Of the career operators, Bunt Ogilvie retired in 1966 after 32 years of service; Bert Fitchett in 1975 after 40 years; and Bim Rowley in 1978 after 33 years.

==1990s upgrade==
Prior to the 1959 opening of the Nelson orange bridge, this vessel served that crossing, and then the Castlegar–Robson crossing until the Robson road bridge opened in the early 1990s. The vessel was dismantled and reassembled for the Harrop service. The maximum capacity was 48 passengers and 21 vehicles. During 2018, the ferry carried about 290,000 vehicles and 419,000 passengers.

==2019 upgrade==
The British Columbia Ministry of Transportation and Infrastructure (MOTI) commissioned Capilano Maritime Design to partner with Waterbridge Steel Inc. in a design-build contract to supply four new cable ferries. In each, a John Deere 4045 diesel engine with 110 kW output powers a DC alternator for onboard electrics and a radial piston hydraulic motor to a dual bullwheel traction winch.
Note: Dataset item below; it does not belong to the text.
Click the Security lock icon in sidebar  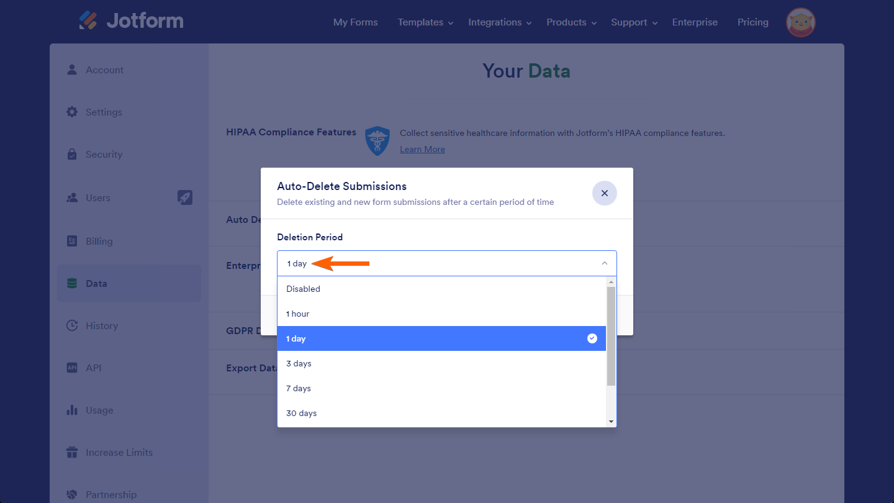click(x=72, y=154)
Launched in 2019, the Harrop II was the third vessel to be delivered under the Waterbridge contract. The carrying capacity is 24 vehicles and 98 passengers. While docked during off-peak hours, the vessel's on-board batteries supply power, reducing noise at the terminal and lowering greenhouse gas emissions.

The ferry service is under contract to MOTI and is free of tolls, as are all inland ferries in British Columbia. Western Pacific Marine operates the five-minute crossing, which is on-demand 24 hours a day.

==Accidents==
Driving down the ramp at Harrop before the ferry arrival cost a life. Two drowned when their vehicle traversed the ferry deck at Longbeach and plunged into the water.

==Later Harrop community==
The inaugural Annual Harrop Harvest Festival was held in 2002. The mid-September festival comprises the sale of local handicrafts, produce, and baked goods, with live music performances.

The term Harrop-Procter is used to indicate an aggregation of the two communities. The two serve as an eco-tourism destination, and a section of land that backs onto the West Arm Provincial Park is called the Harrop-Procter Community Forest. In 1999, the Harrop-Procter Community Co-operative was incorporated to manage this forest. Harrop-Procter Forest Products, a subsidiary of the co-op, operates a portable sawmill using Wood-Mizer machinery. Of the 2.8 million board feet of logs harvested each year using ecologically sound practices, about 1 million board feet are processed by the sawmill, and the balance are sold to other mills in the region.

The other significant Harrop business is the PRT Harrop nursery, which grows all the commercial tree species found in Canada and the western US, as well as standard seedlings. The nursery was established in 1982 after a successful pilot project launched in 1976 upon the site of former Stafford mill. In 2020, the property sustained some fire damage. The former schoolhouse (1912), which later became a residence, is owned by the Harrop and District Community Centre, and now houses a gallery that showcases local artists and facilitates arts workshops.

In 2021, two locomotives and eight cars of a freight train derailed near Harrop.

The dry dock immediately to the east at Sunshine Bay, which has operated since 1955, was towed to a Nelson shipyard in 2021.

==Notable Harrop people==
Sydney Hutcheson (1908–1975), author, was a resident 1947–1975.

William Charles Lawrence "Larry" Piper (1880–1955), skating champion and professional baseball player, was a resident 1920–1955.

Richard Gibbons Pope (1850–1929), politician, who earlier served as mayor of Mortlach, Saskatchewan, was a resident 1922–1929.